Reproduce the records word for word from the start through the line containing "Action: click(295, 195)", including that line. Leave the pictures out.

**Material provided**

────

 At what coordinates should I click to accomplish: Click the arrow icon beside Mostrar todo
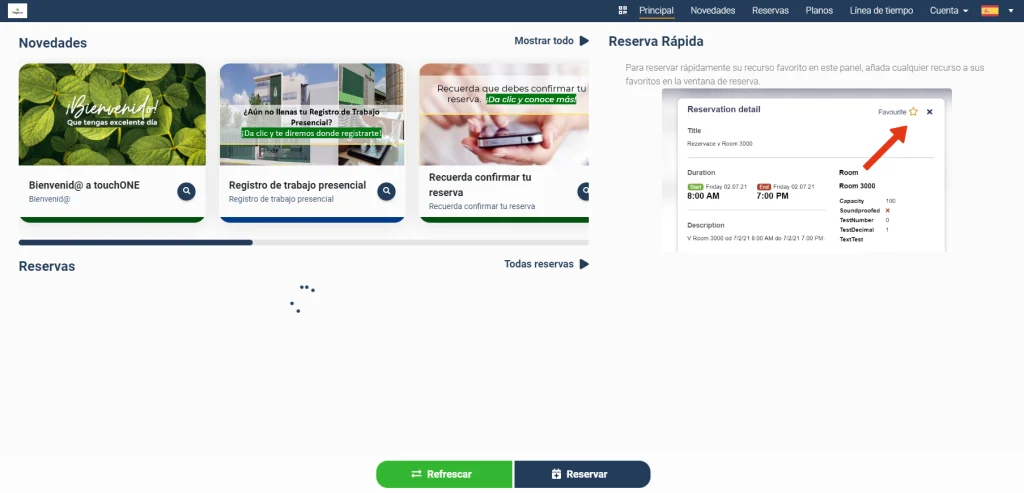pos(584,41)
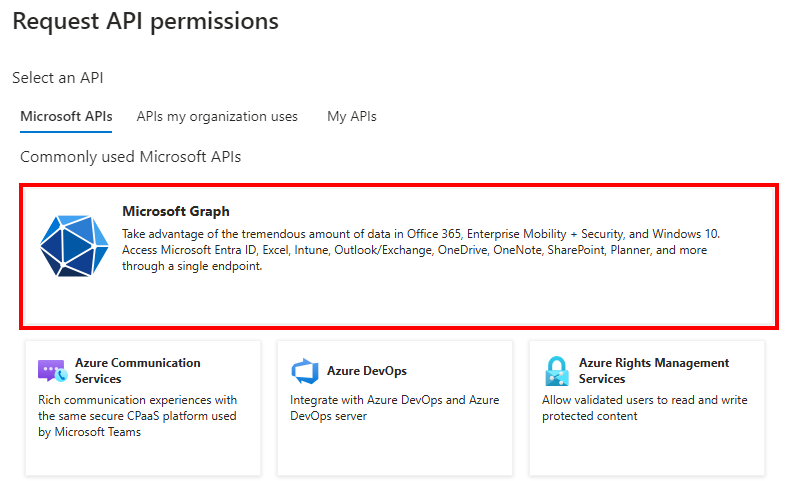Pick the Azure Rights Management Services title
The height and width of the screenshot is (481, 795).
(x=653, y=370)
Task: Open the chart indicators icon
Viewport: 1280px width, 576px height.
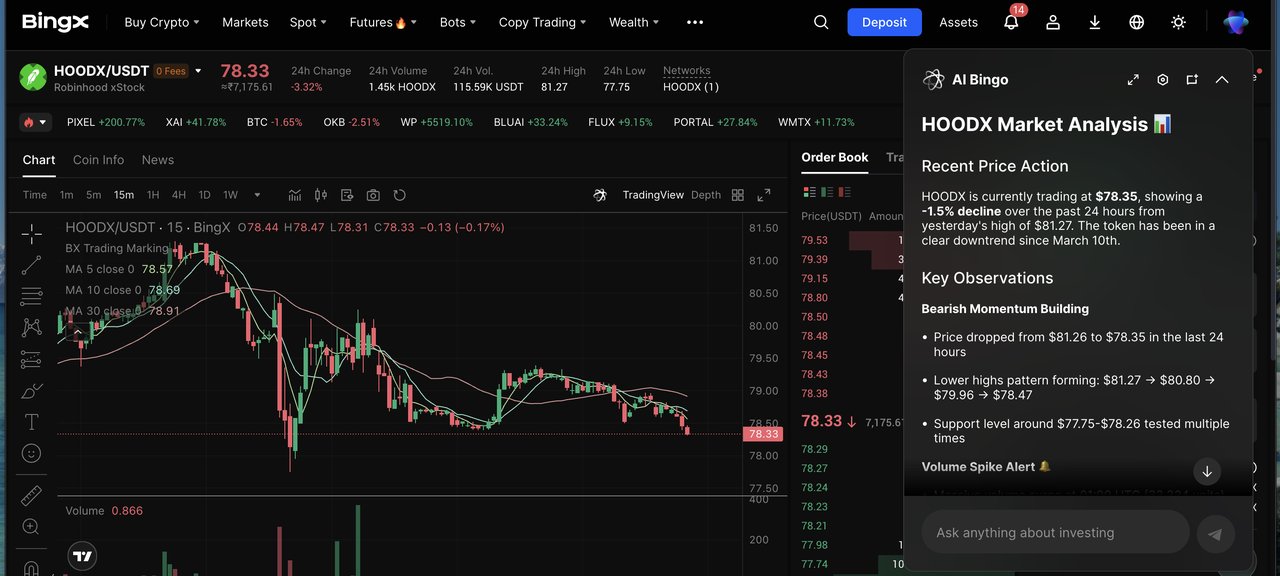Action: click(295, 195)
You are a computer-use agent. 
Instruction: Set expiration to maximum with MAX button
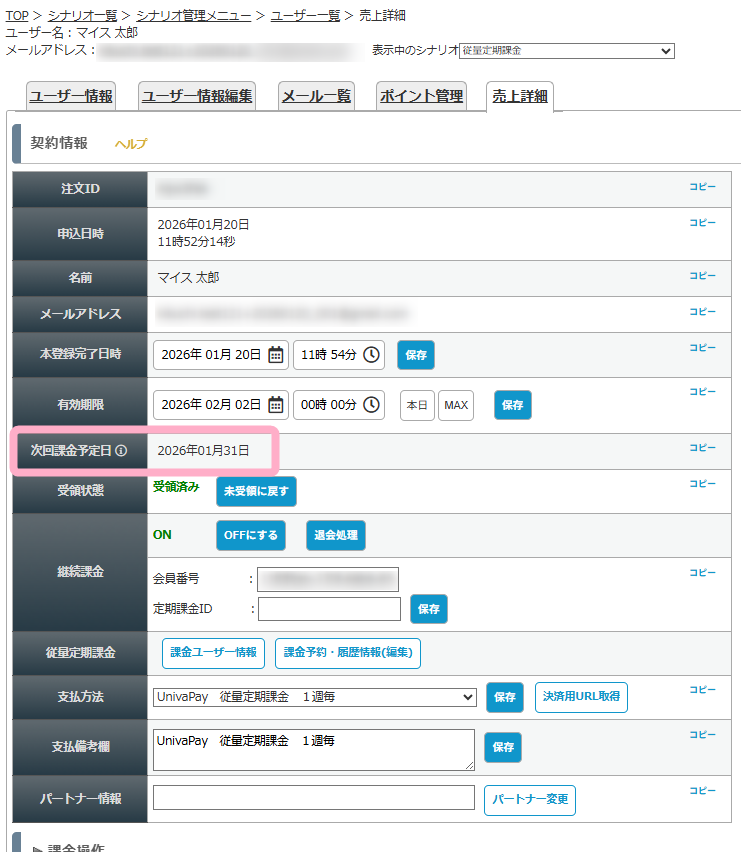coord(456,405)
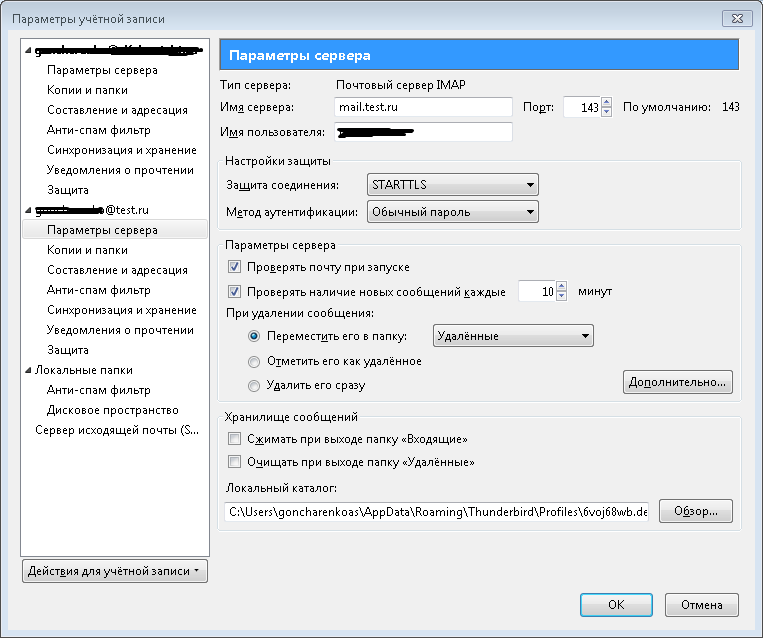Open Действия для учётной записи menu
This screenshot has height=638, width=763.
pyautogui.click(x=114, y=571)
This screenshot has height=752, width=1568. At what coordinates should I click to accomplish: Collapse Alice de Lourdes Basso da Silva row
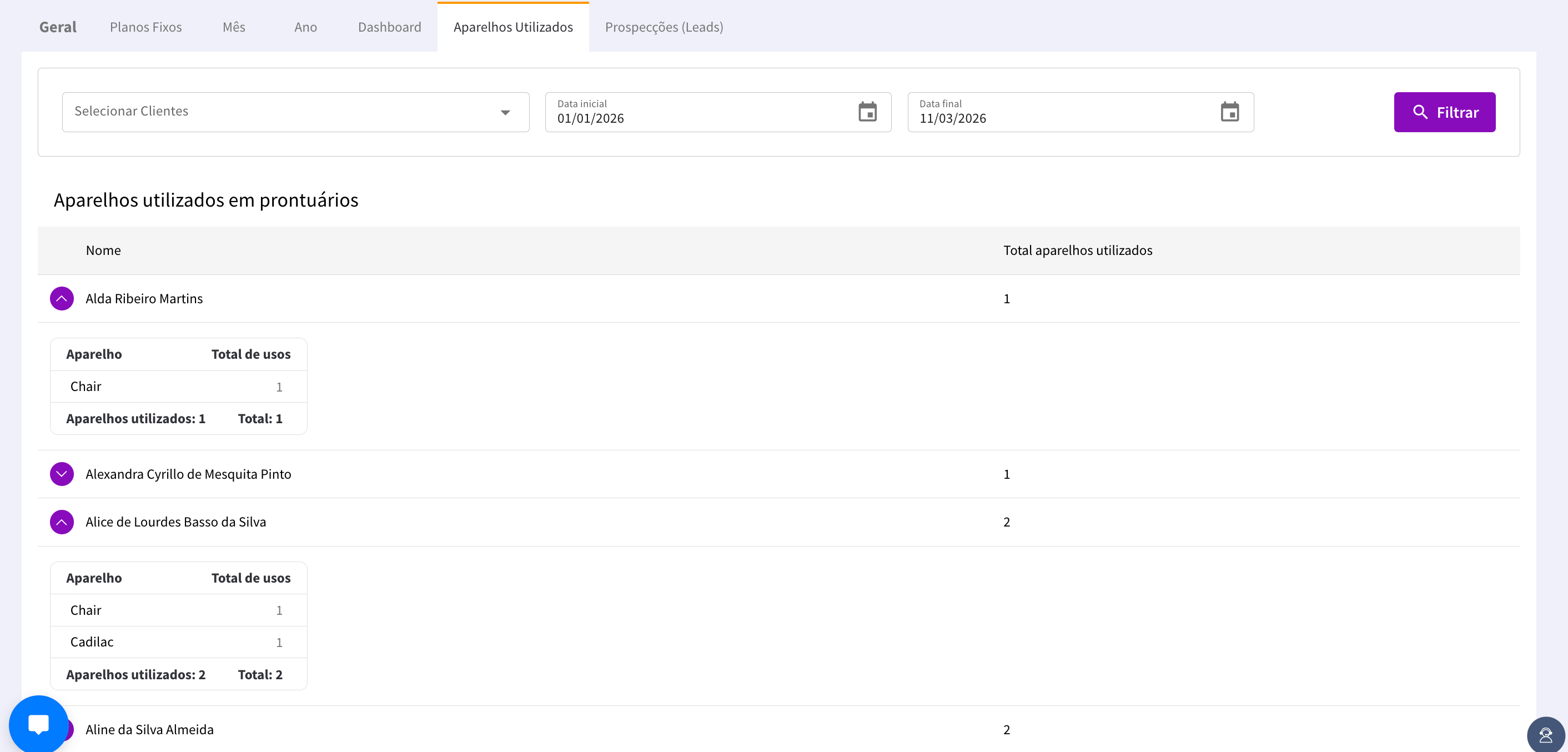tap(62, 522)
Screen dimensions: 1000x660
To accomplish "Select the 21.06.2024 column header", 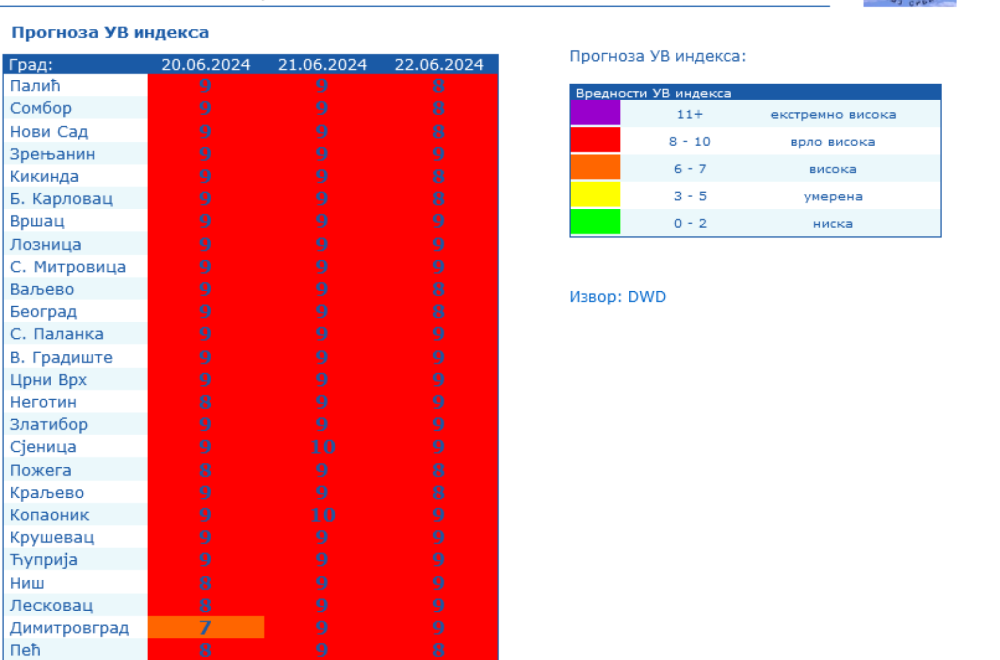I will pyautogui.click(x=322, y=65).
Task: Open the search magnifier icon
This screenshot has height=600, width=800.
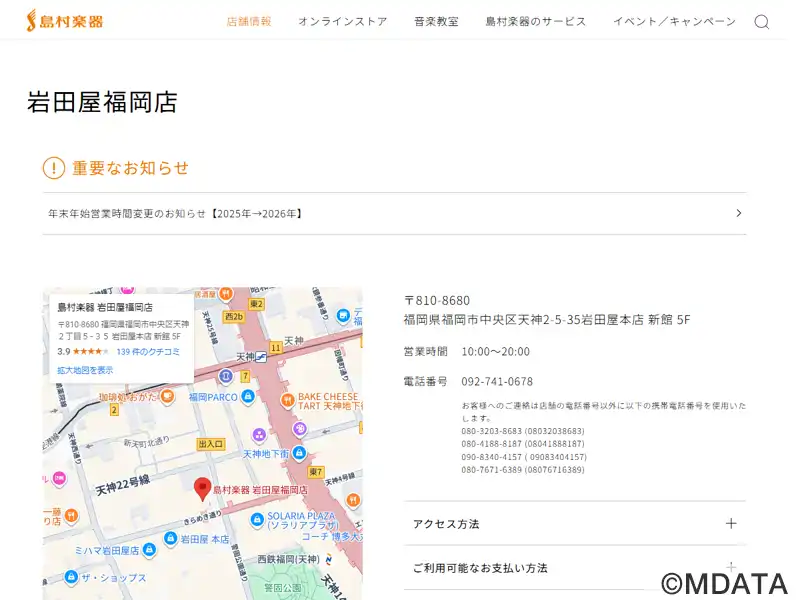Action: (761, 22)
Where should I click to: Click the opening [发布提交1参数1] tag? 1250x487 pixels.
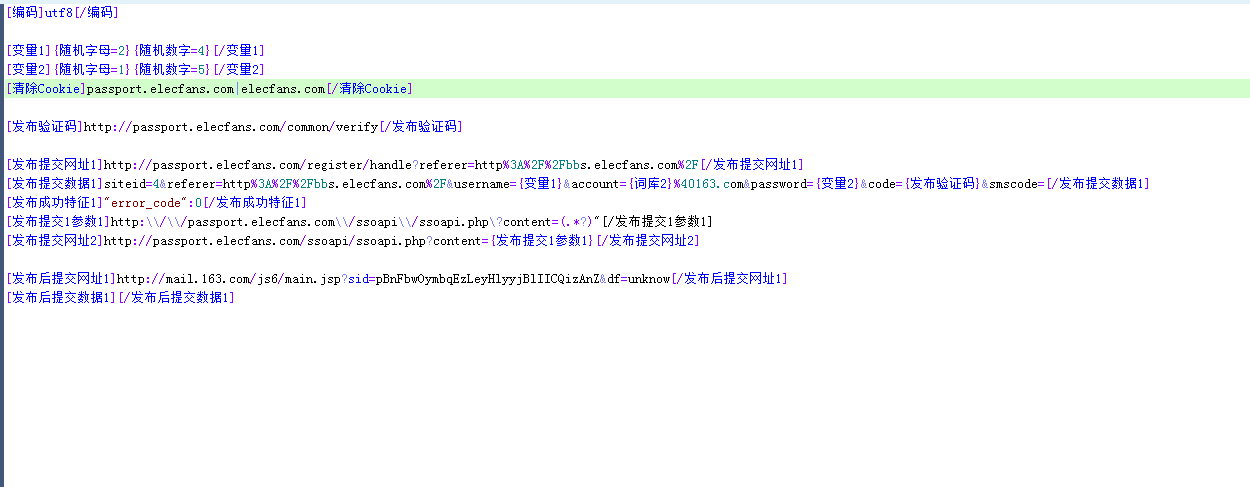coord(57,222)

────

**The response**
 At what coordinates should I click to accomplish: Click the arrow icon beside Mostrar todo
pos(584,41)
Pick the Azure Rights Management Services title
The height and width of the screenshot is (481, 795).
(x=653, y=370)
Task: Open the chart indicators icon
Viewport: 1280px width, 576px height.
Action: click(295, 195)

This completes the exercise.